Halloween? Wir haben nur die Ankerwinde geschmiert.

Wie wir feststellten, muss ein teurer Liegeplatz (2.45 $ pro Fuss, wovon Sea CHantey 73 lang ist) nicht zufriedenstellenden Service bedeuten, die Duschen waren uns entschieden zu dreckig. Dafür gewannen wir unsern «Nachbarn» Don lieb, der sein Boot in Halifax überwintern wird und uns mit seinem Mietwagen zwei Mal zu einem Bootsausstatter fuhr. Da unsere Heizung nicht geliefert wurde, Richard sie also auch nicht hatte mitbringen können, sahen wir uns nun nach einem vergleichbaren Modell um. Ein Diesel-betriebenes Durchlaufsystem erschien uns das richtige, welche aber teuer sind und einige Löcher in die Bootsaussenhülle benötigen. Der Bootsausstatter druckte Reto eine Gebrauchs- und Montageanleitung aus, mit der klar wurde, dass dieses System für Sea Chantey ungeeignet ist. Richard verliess uns an diesem Abend und setzte sich in das Hotel in Halifax ab, in dem wir vor zwei Jahren gut residierten. Zum Abendessen verabredeten wir uns erneut, weshalb Reto und ich mit dem Bus nach Downtown fuhren – gratis, weil im Bus die Kasse nicht funktionierte. Nach Richards Verabschiedung bei Koreanisch und Bier, mussten wir aber mit dem Taxi zurück. Nach Zehn fahren nun einmal keine Busse mehr zum Yacht Club.

Diese eisige Nacht bestätigte uns, dass wir eine Heizung benötigten.
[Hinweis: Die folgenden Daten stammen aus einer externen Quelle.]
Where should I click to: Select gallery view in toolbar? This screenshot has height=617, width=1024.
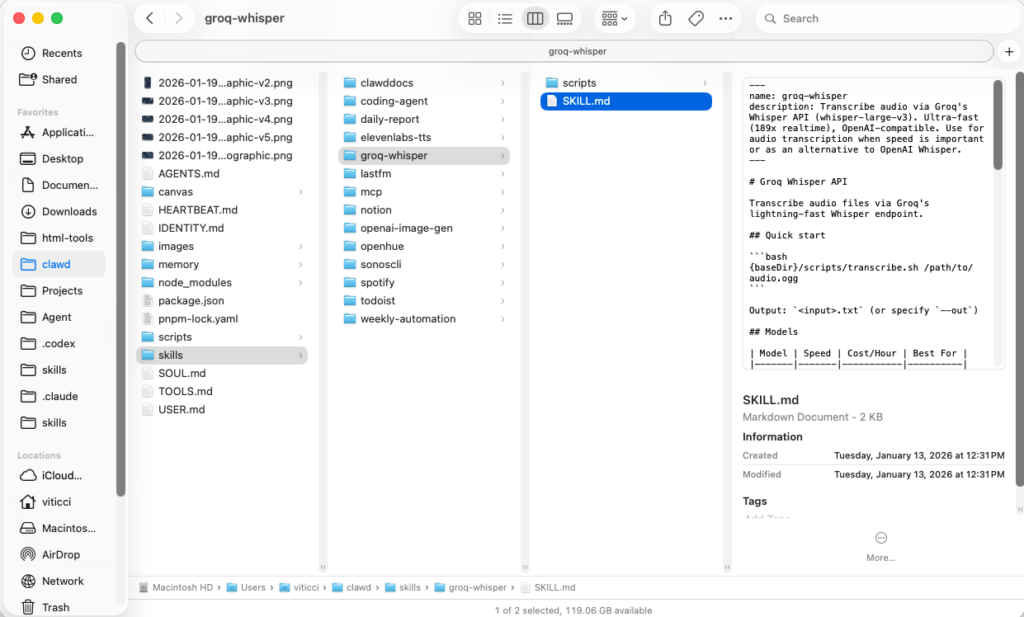point(565,18)
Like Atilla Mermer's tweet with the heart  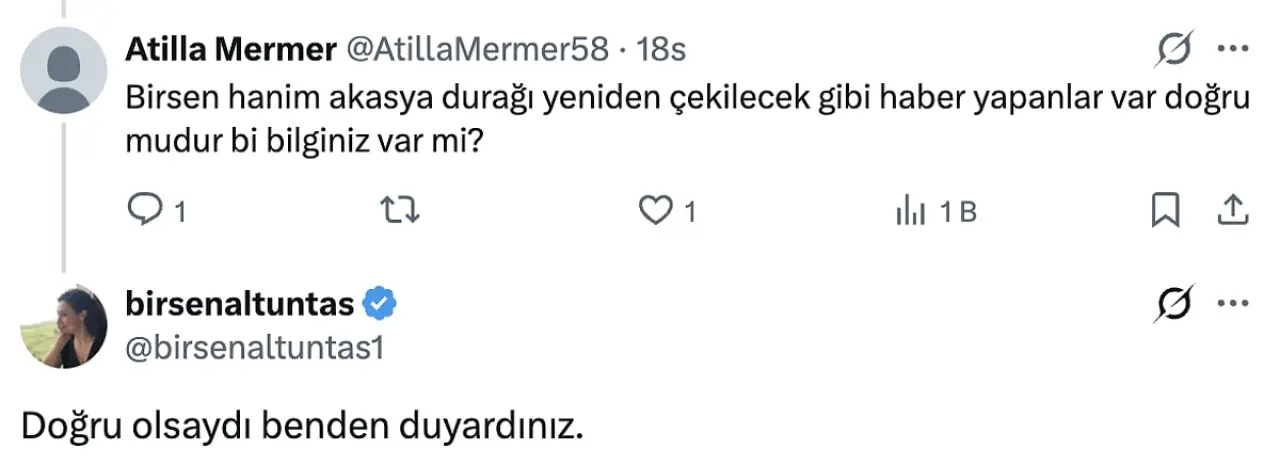pyautogui.click(x=654, y=210)
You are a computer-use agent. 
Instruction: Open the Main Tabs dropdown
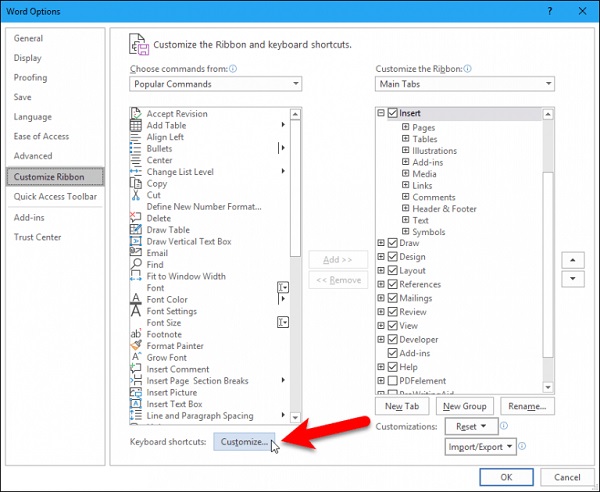coord(465,85)
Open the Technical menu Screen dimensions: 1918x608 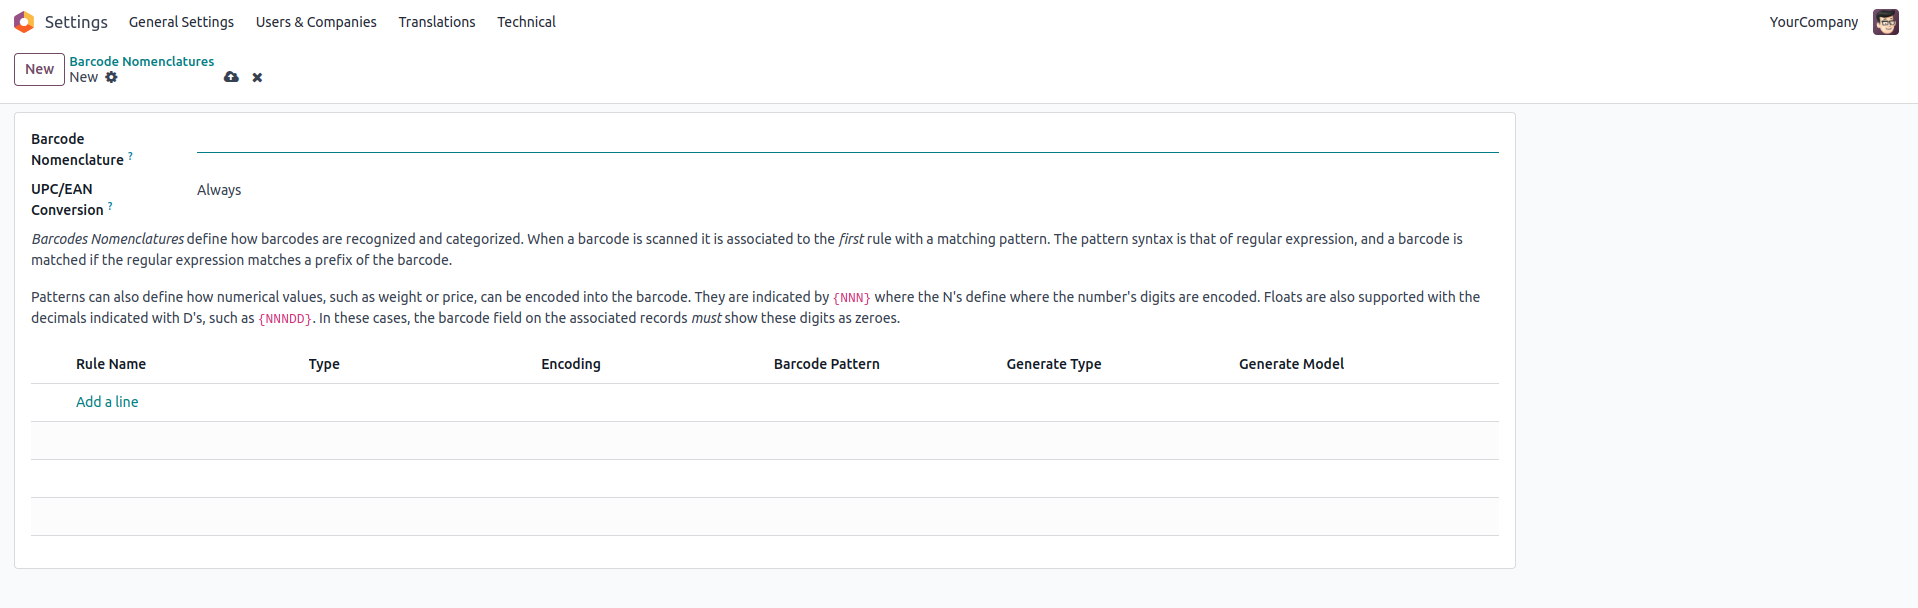pyautogui.click(x=526, y=22)
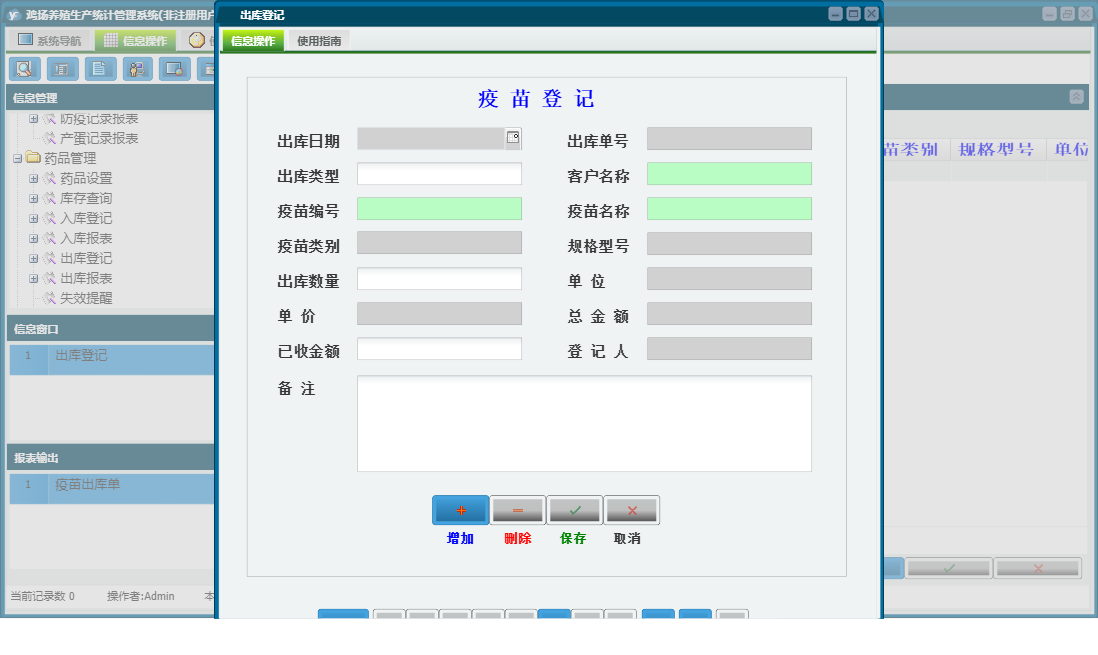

Da diese aber unerreichbar schien, begaben wir uns erst einmal in ein Fachgeschäft für Arbeitskleidung. Natürlich hatte der Commercial Fishery Suppley keine Schifel, die auf meine kleinen Füsse passten, aber Mark’s hatte die passenden, gefütterten Gummistiefel für mich. Und Thermo-Unterwäsche. Und superwarme Socken. Zu meiner Belustigung kaufte Reto ausserdem ein Paar Lackschuhe mit Anti-Rutsch-Sohle, die für Kellner gedacht sind, diese hatte seine Fussweite (denn Reto hat breite Füsse) und entsprachen seinem Stiel. Unser Taxifahrer kicherte als wir die Einkäufe ins Auto luden, denn wir hätten doch nur Gummistiefel kaufen wollen.

Eigentlich wollten wir nur das Clubgebäude von Innen sehen, aber schliesslich sassen wir mit Don und seiner Freundin Maggy beim Mittagessen. Sie arbeitet als Steuerfrau auf einem Eisbrecher der Coast Guards und war daher eine spannende Gesprächspartnerin. Da Don seinen Leihwagen abgeben musste, zeigten wir nur ihr unser Piratenschiff. Kurz sprachen wir mit unserem Nachbaren von der Maximo ll, der uns seine Durchlauf-Diesel-Heizung zeigte, was uns bestätigte ein anderes System zu brauchen. Dann tanken und südwärts ging ‘s. Wir umrundeten Sombro Head. Gegen Abend erreichten wir ein malerisches Fischerdorf am Ryan’s Gut, wo wir zwischen den Fischerbooten am Steg festmachten.